-- WRITTEN PROBLEM --
Extend the career profile of archaeologist David Petts given below, resuming directly after its final sentence.

-- TEXT BLOCK --
****

Research institution: Department of Archaeology, Durham University

Research career length: 10 years

Research Council: Arts and Humanities Research Council (AHRC)

Location: Durham, England

Salary: £35-39k

Brief summary of research: Archaeology of Northern England Early Medieval Europe, Early Christianity

School qualifications:
A-levels: English, Geography and History

Qualifications post-school:
BA Archaeology, University of York
MA in Archaeology, University of Reading
PhD in Archaeology, University of Reading

Career path:
Following undergraduate degree, one year as a field archaeologist
After PhD spent time working in a non-archaeological office junior job
Two years as editor for an archaeological charity
Researcher for a commercial archaeological business
Post with a county council working on a Heritage Lottery Funded archaeology outreach post
Two years working at Durham County Council on a policy project before taking up my first academic post at the University of Chester before moving to Durham

Archaeologist David Petts is passionate about his work. Through his research, David and his academic colleagues help us to understand the past and provide us with a way of managing our heritage.

I am keen to try to understand how life was lived in previous times, with a particular interest in how cultures and societies changed, especially with reference to religious belief. My research sets out to find more about the archaeology of Northern England, particularly the North East region. My interests lie in the early medieval period and the archaeology of the early Christian church. I have also become involved in exploring how archaeologists are brought in to excavate land as it gets developed and built upon.

My work comprises carrying out research, whilst running a major archaeological field school on the Roman fort at Binchester. I teach and assess students’ work, and have become increasingly involved in communicating my work with the public. Over a typical year, term time is mainly dominated by teaching, with the summer offering a chance to carry out fieldwork projects - currently including a big excavation.

****

-- RECORDED DATA --
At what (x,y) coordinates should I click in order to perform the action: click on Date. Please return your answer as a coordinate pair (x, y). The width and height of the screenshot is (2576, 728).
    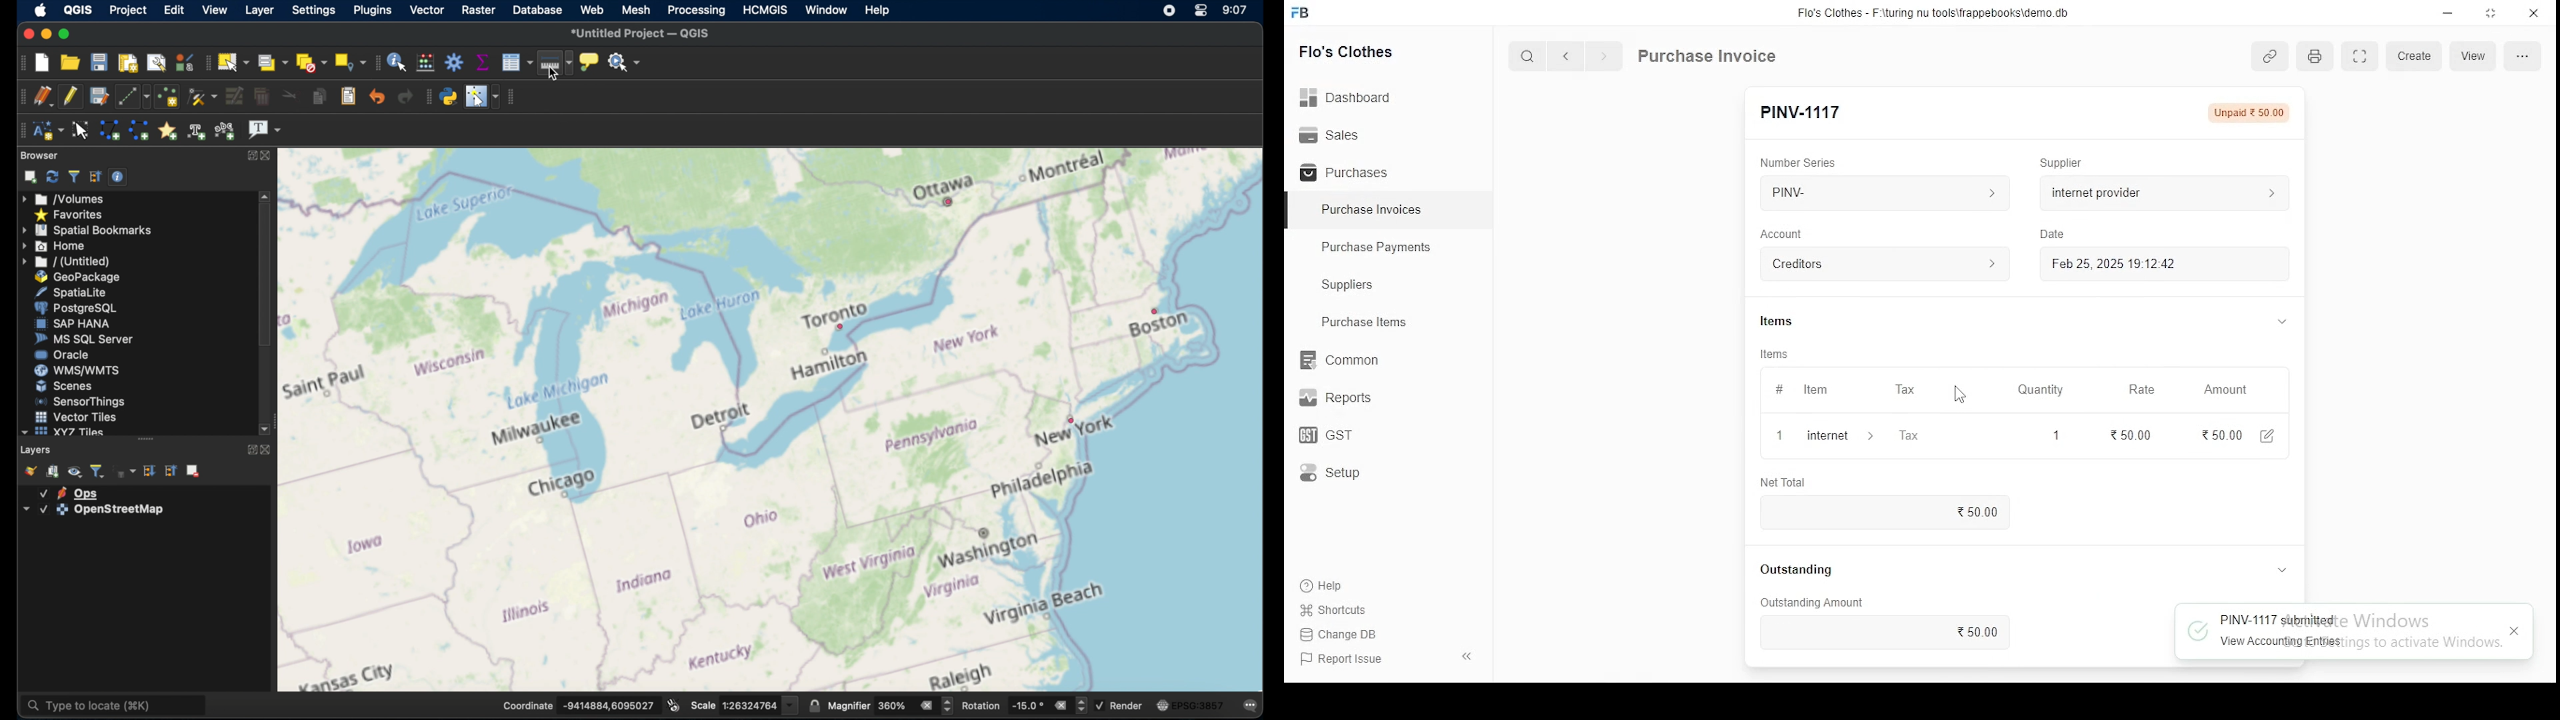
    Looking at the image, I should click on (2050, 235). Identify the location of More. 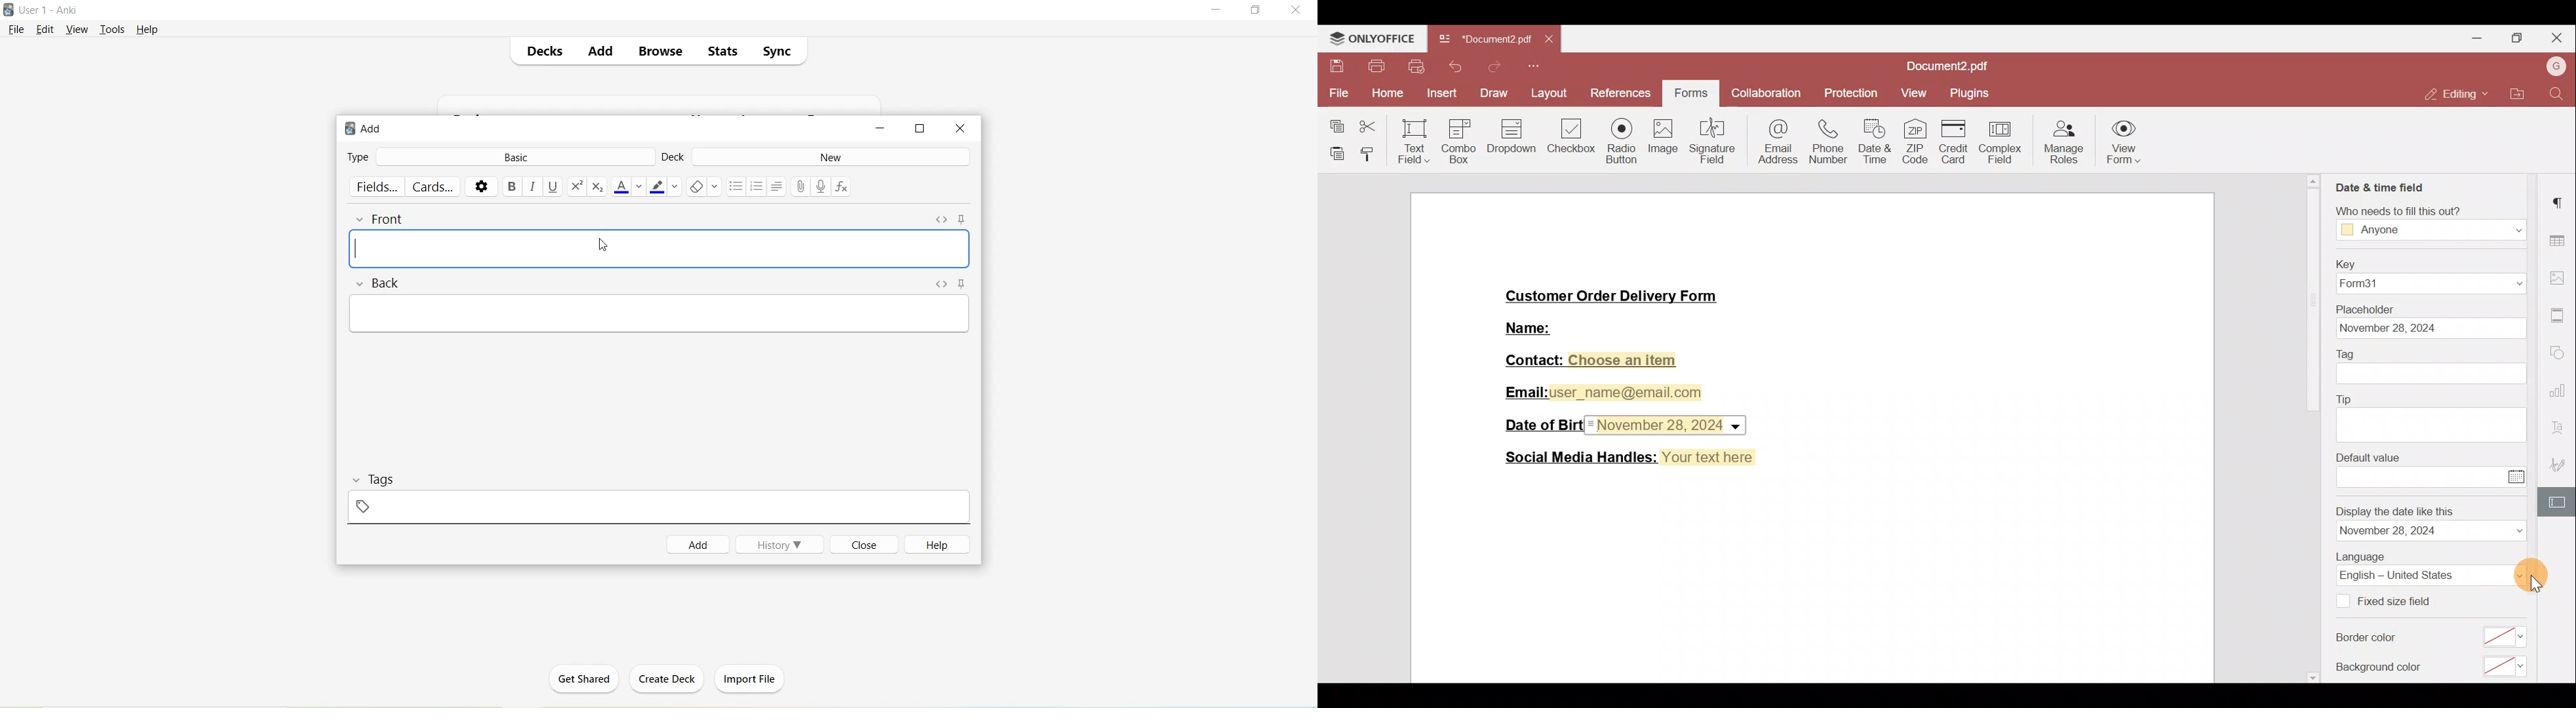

****

-- IN RESPONSE --
“There is still so much to find out; in archaeology we are never standing still, and we continue to make new discoveries and develop fresh understandings about even the most well-trodden areas”.

After completing my PhD, I spent time working in a non-archaeological 'office junior' role, which gave me some useful transferable skills and allowed me to get my first proper 'archaeological' job, working as an editor of excavation reports. I did this for two years, but realised that this was not what I wanted to be doing in the longer term, so I applied to work as a researcher for a commercial archaeological business. After a year, I took up a post with a county council working on a Heritage Lottery funded archaeology outreach post. This was followed by two years working at the same place on a policy project, before taking up my first academic post, which I held for a year before moving to Durham.

You have to be very passionate about the subject to put up with the less-than-exciting aspects of the work. My passion came early, as I was a child obsessed with the Romans and Vikings.

My career has been driven by a determination to stay working in a subject I love. It's a competitive field so this has meant being prepared to move around the country. I was aware that to work in academic research, required evidence of a good publication record, so even when working in other areas of archaeology, I carried out research and published my findings, which placed me in a good position when the right job came up.

The most fulfilling aspects of my work are following particular interests from vague ideas or hunches, and developing these into a piece of completed work. I’ve come to realise that life is so much more than making money, and we live in a world where history is always with us.